ベルトルトを見送ると「さて! さっそく旅仕度よ!」とシンシアが拳を握り締める。
「別にこのままでよくないか?」と勇者が着ている布の服をつまむ。
「何言ってるの! 王女様に会うんだからちゃんとそれなりの格好をしないと。あたしが見繕ってあげるから、この機会にタンスの肥やしを活用しましょ!」
シンシアがタンスからぽいぽいと服を引っ張り出す。長らく着ていない服があっという間にベッドの上へと溜まっていく。
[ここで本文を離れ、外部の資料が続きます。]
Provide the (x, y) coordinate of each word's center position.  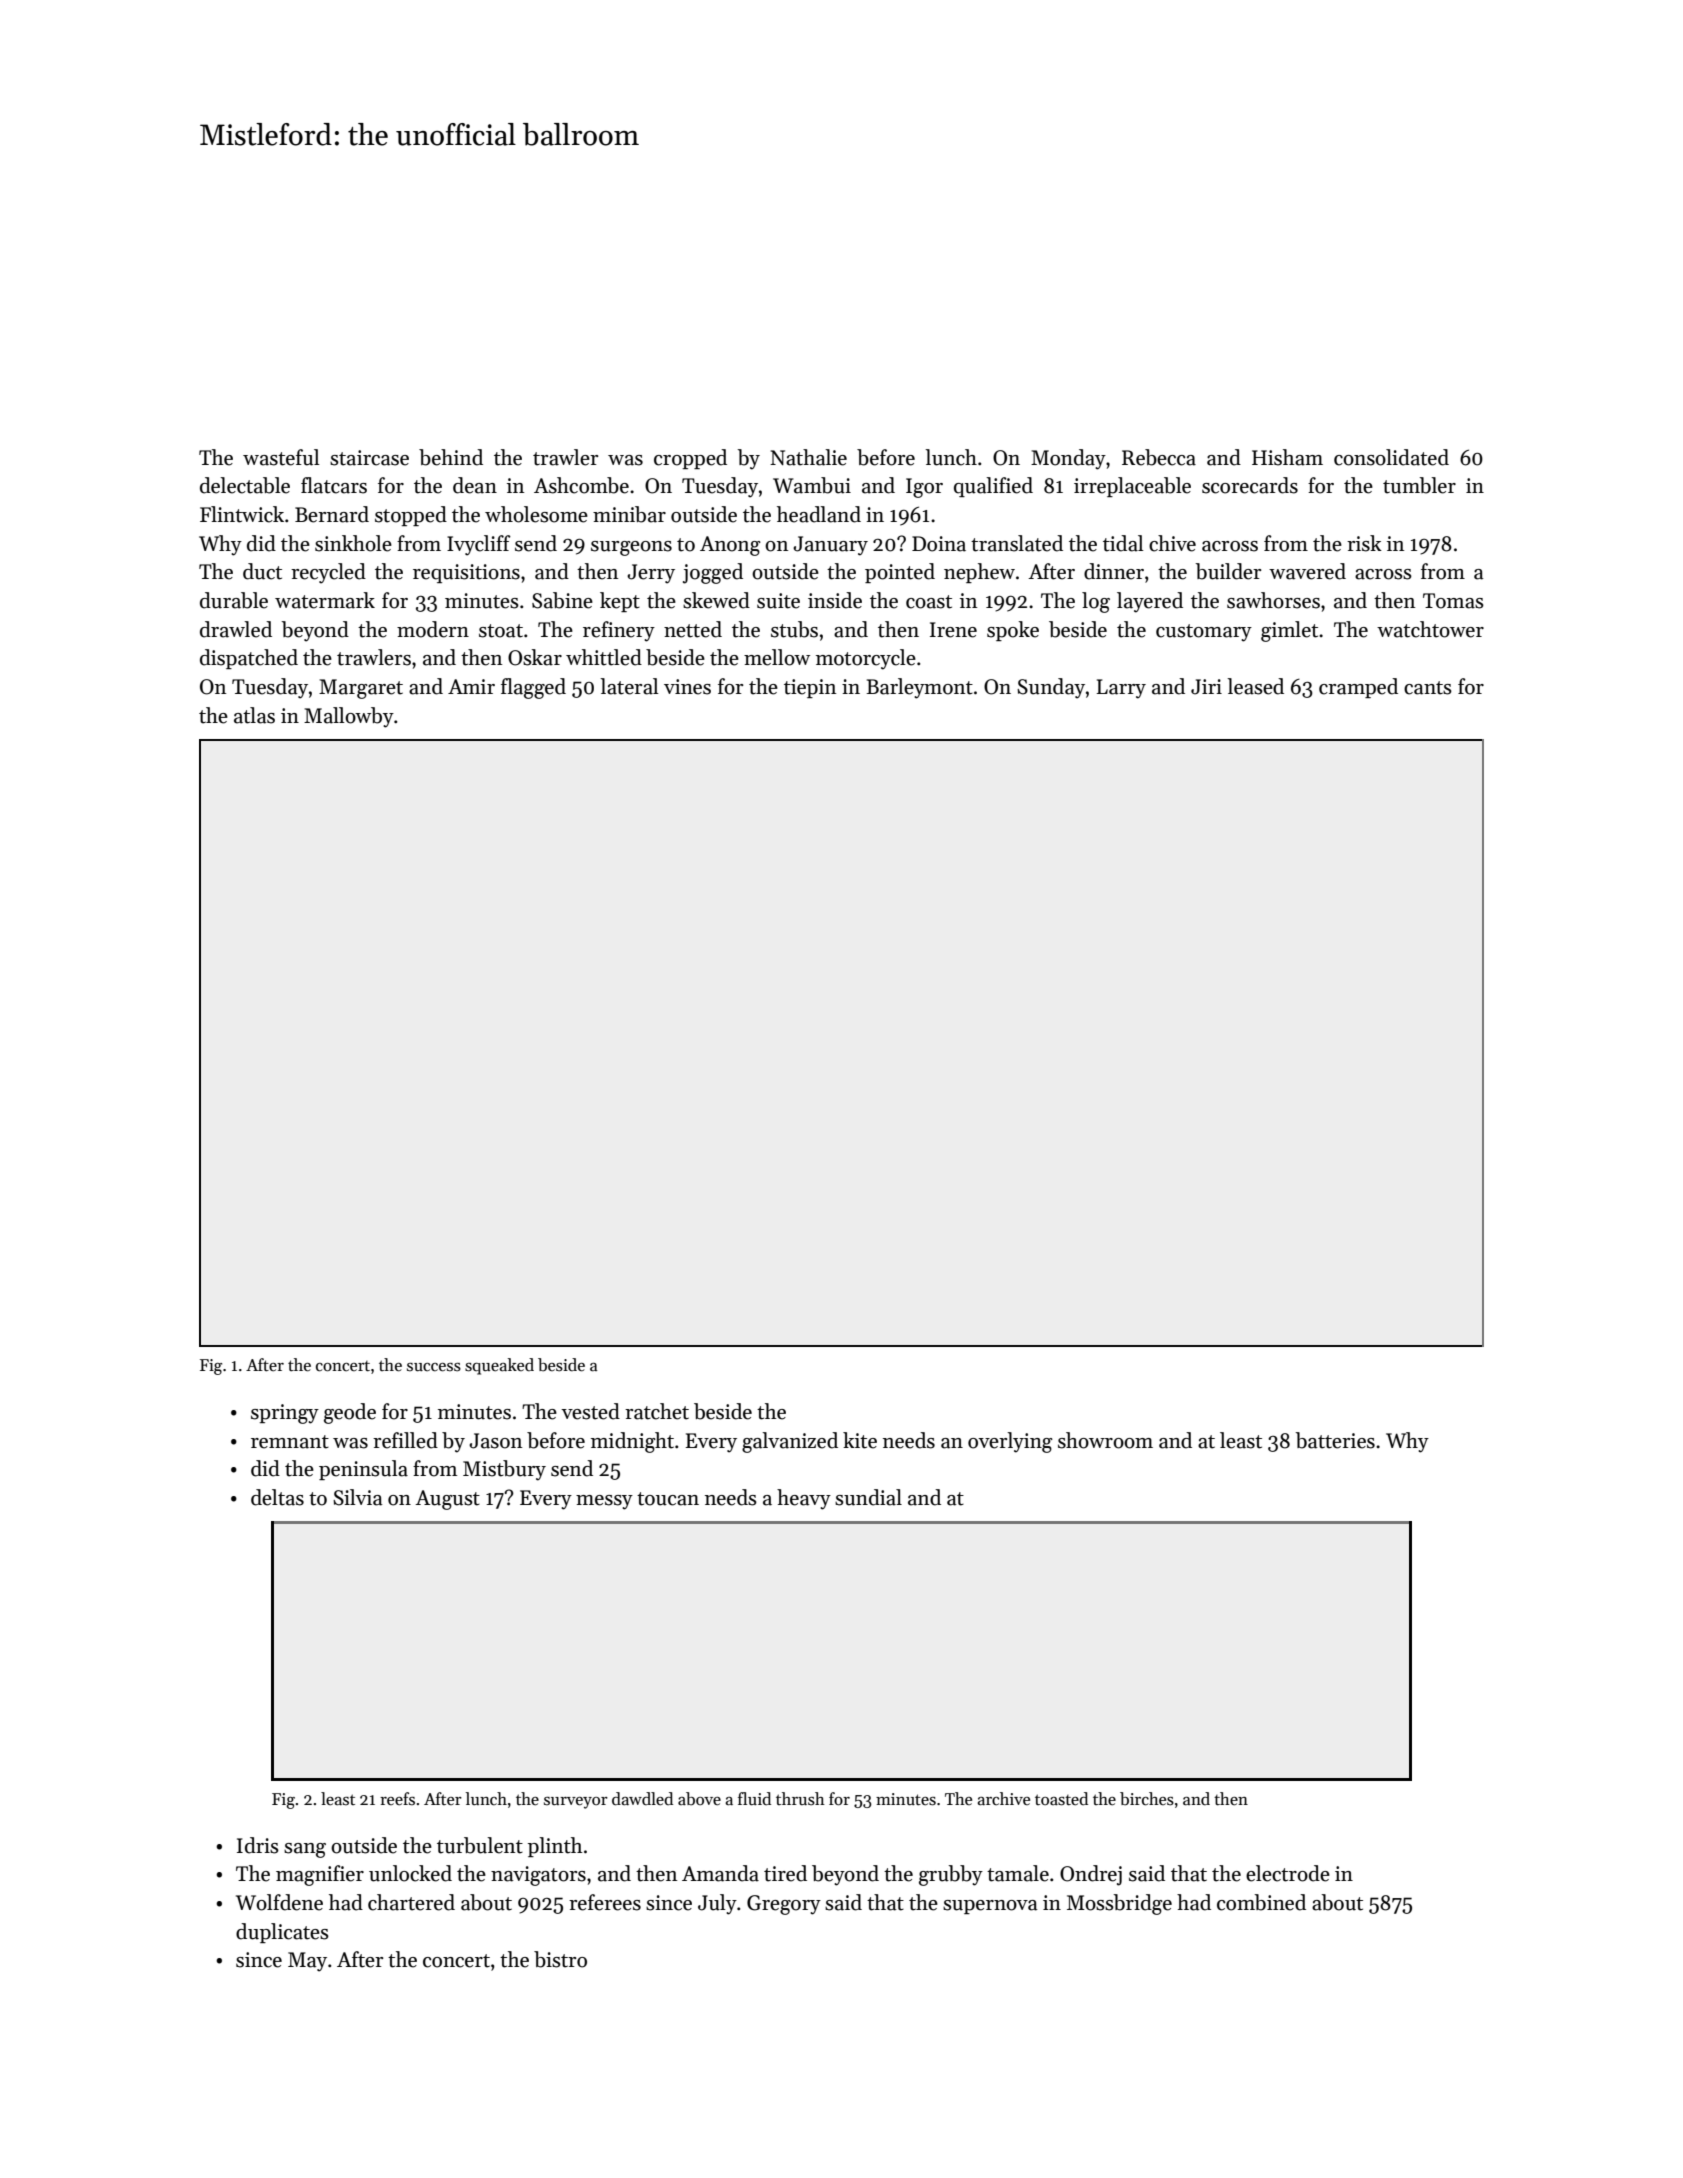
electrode (1288, 1873)
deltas (277, 1497)
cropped (690, 459)
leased (1255, 686)
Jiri (1206, 687)
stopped (411, 516)
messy (604, 1502)
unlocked (410, 1873)
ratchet (657, 1411)
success (434, 1367)
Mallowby (349, 717)
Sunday (1051, 688)
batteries (1335, 1440)
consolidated (1391, 457)
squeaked (499, 1366)
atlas (254, 715)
「なかなか手頃なのがないわね……あたしのは一張羅があるからいいとして……それよりなんなの? この変な服」
シンシアが広げたのは首元に豪奢な飾りがある、大胆な色使いの派手な服だ。
「よくこんなセンスのない服あったわね」
「懐かしいな。冒険の途中でコンテスト大会で着たやつだ」
「ま、これは問題外ね。どっちにしても今のあんたじゃサイズ合わないし……なにこれ? 服にしてはごわごわしてるけど……」
取り出したのは鈍色のベストだ。シンシアの言うとおり、質感が鉄のように硬そうだ。
「メタルベストだな。服っつーか防具だけどな」
「はい除外」とぽいっと放る。
「あら? なにかしら?」
がさがさと漁っていたシンシアが引き出しの奥から何かを取り出す。
それは女性用の下着、ビスチェであった。
「なんでこんなのがあるの?」と勇者をじろりと睨むシンシア。
「や、勘違いするなよ。仲間の荷物がいっぱいになってたから一時的に預かってたのを返し忘れただけで……」
ふーん、とシンシアが疑り深そうな目をする。
「というか、こんなのがあったらあたしにくれてもいいのに。男のあんたが持っててもしょうがないでしょ?」
「んー……そりゃそうだけど。サイズ合わなくないか? だいいち胸が」
次の言葉を発する前にシンシアの正拳が勇者の顔面にめり込む。
「なぁに? 何か言おうとしたの?」とにこにこ顔のシンシア。
「いえ、なんでもありません……」と鼻血を手で抑える勇者。
とにもかくにも、旅人の服にローブで合わせることにし、旅仕度を整え、街の宿屋に宿泊しているベルトルトを訪れたのが明後日であった。
「準備は整ったようですね。では馬車にご案内いたします。勇者様と奥方様をお送りする名誉をいただき、このベルトルト、大変感激しております」と例によって絹のハンカチで涙を拭う。
かくして勇者とシンシアを乗せた馬車は一路ローテン王国へと向かうのであった。